Source extract.

········

In the course of my research into Falwell’s archives at Liberty University and Weyrich’s papers at the University of Wyoming, it became very clear that the 1978 election represented a formative step toward galvanizing everyday evangelical voters. Correspondence between Weyrich and evangelical leaders fairly crackles with excitement. In a letter to fellow conservative Daniel B. Hales, Weyrich characterized the triumph of pro-life candidates as “true cause for celebration,” and Robert Billings, a cobelligerent, predicted that opposition to abortion would “pull together many of our ‘fringe’ Christian friends.” Roe v. Wade had been law for more than five years.
Weyrich, Falwell and leaders of the emerging religious right enlisted an unlikely ally in their quest to advance abortion as a political issue: Francis A. Schaeffer—a goateed, knickers-wearing theologian who was warning about the eclipse of Christian values and the advance of something he called “secular humanism.” Schaeffer, considered by many the intellectual godfather of the religious right, was not known for his political activism, but by the late 1970s he decided that legalized abortion would lead inevitably to infanticide and euthanasia, and he was eager to sound the alarm. Schaeffer teamed with a pediatric surgeon, C. Everett Koop, to produce a series of films entitled Whatever Happened to the Human Race? In the early months of 1979, Schaeffer and Koop, targeting an evangelical audience, toured the country with these films, which depicted the scourge of abortion in graphic terms—most memorably with a scene of plastic baby dolls strewn along the shores of the Dead Sea. Schaeffer and Koop argued that any society that countenanced abortion was captive to “secular humanism” and therefore caught in a vortex of moral decay.
Between Weyrich’s machinations and Schaeffer’s jeremiad, evangelicals were slowly coming around on the abortion issue. At the conclusion of the film tour in March 1979, Schaeffer reported that Protestants, especially evangelicals, “have been so sluggish on this issue of human life, and Whatever Happened to the Human Race? is causing real waves, among church people and governmental people too.”

········

Supplied material.
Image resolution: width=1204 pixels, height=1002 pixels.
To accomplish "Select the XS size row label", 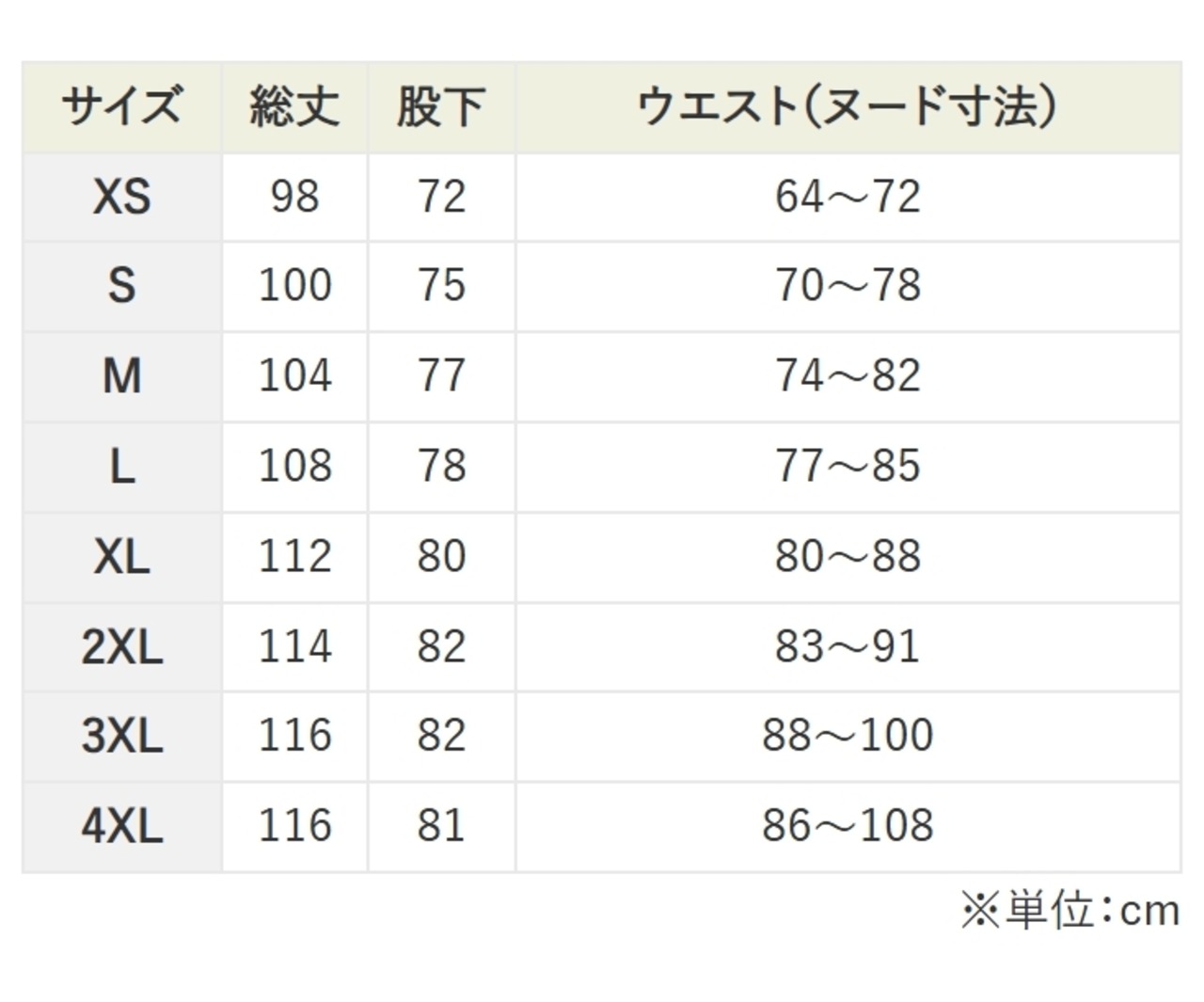I will [x=121, y=197].
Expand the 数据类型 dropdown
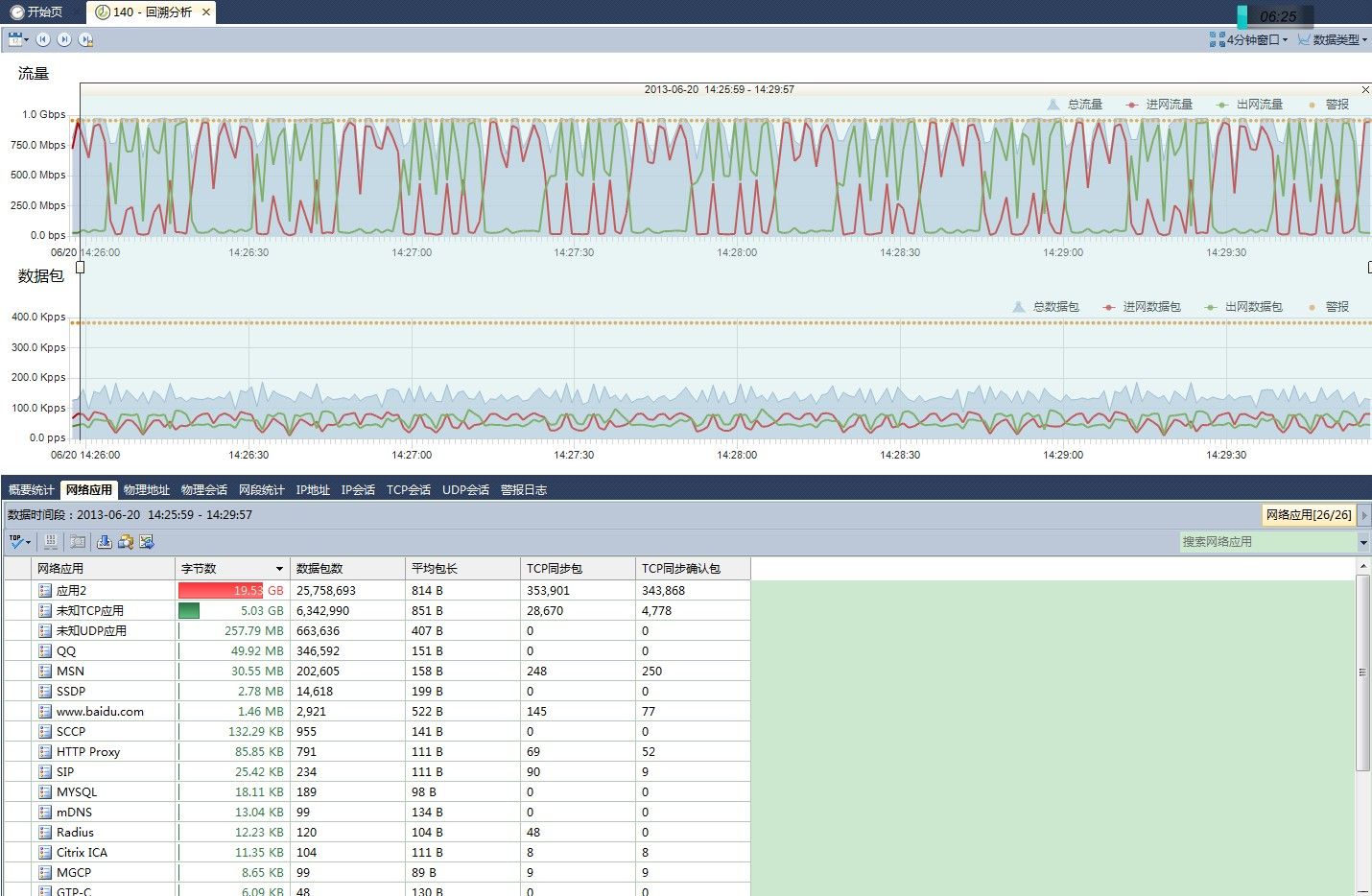This screenshot has width=1372, height=896. (x=1332, y=39)
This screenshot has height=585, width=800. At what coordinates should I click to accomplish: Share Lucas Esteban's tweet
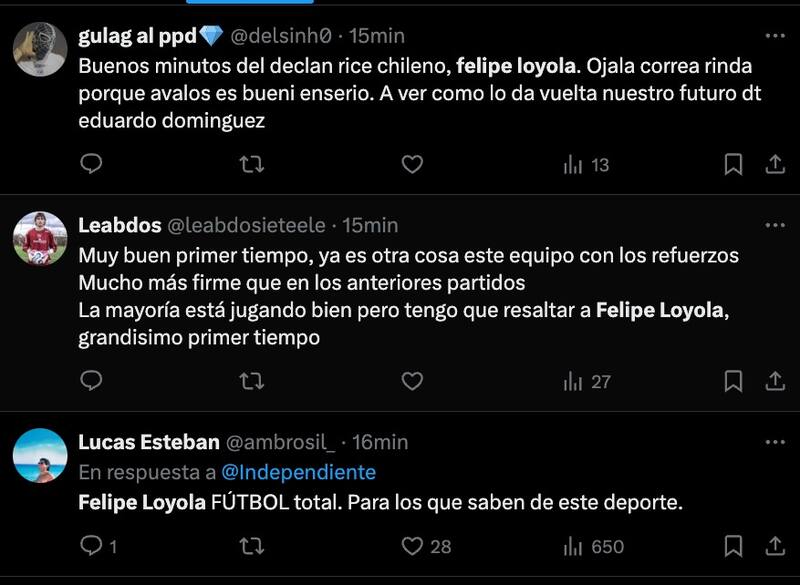click(775, 546)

········

Tasks to perform.
**A)** According to the excerpt on evangelicals and abortion politics, what was C. Everett Koop's profession?
**B)** Write the next part of the excerpt on evangelicals and abortion politics, picking up right after its final sentence.

Results of the exercise.
**A)** He was a pediatric surgeon.

**B)**
So as the article admits, there was considerable and growing opposition to abortion growing that was noticeably affecting election results before the time it alleges that Falwell and the others it blames made any use of the movement for their own purposes.
Not only that, we run into another problem. Even if we accept that it was all Falwell/Weyrich/etc. that was behind opposition to abortion, the fact remains that they were only able to muster this because of Roe v. Wade. Indeed, various pro-choicers have criticized Roe v. Wade, saying that by going as far as it did (rather than merely invalidating the law in question on grounds on vagueness, which would strike it down but on more narrow grounds), only created far more opposition to abortion as a result. Ruth Bader Ginsburg, hardly an opponent to abortion rights, wrote the following in 1985 (before joining the Supreme Court):
"I earlier observed that, in my judgment, Roe ventured too far in the change it ordered. The sweep and detail of the opinion stimulated the mobilization of a right-to-life movement and an attendant reaction in Congress and state legislatures. In place of the trend "toward liberalization of abortion statutes" noted in Roe, legislatures adopted measures aimed at minimizing the impact of the 1973 rulings, including notification and consent requirements, prescriptions for the protection of fetal life, and bans on public expenditures for poor women's abortions."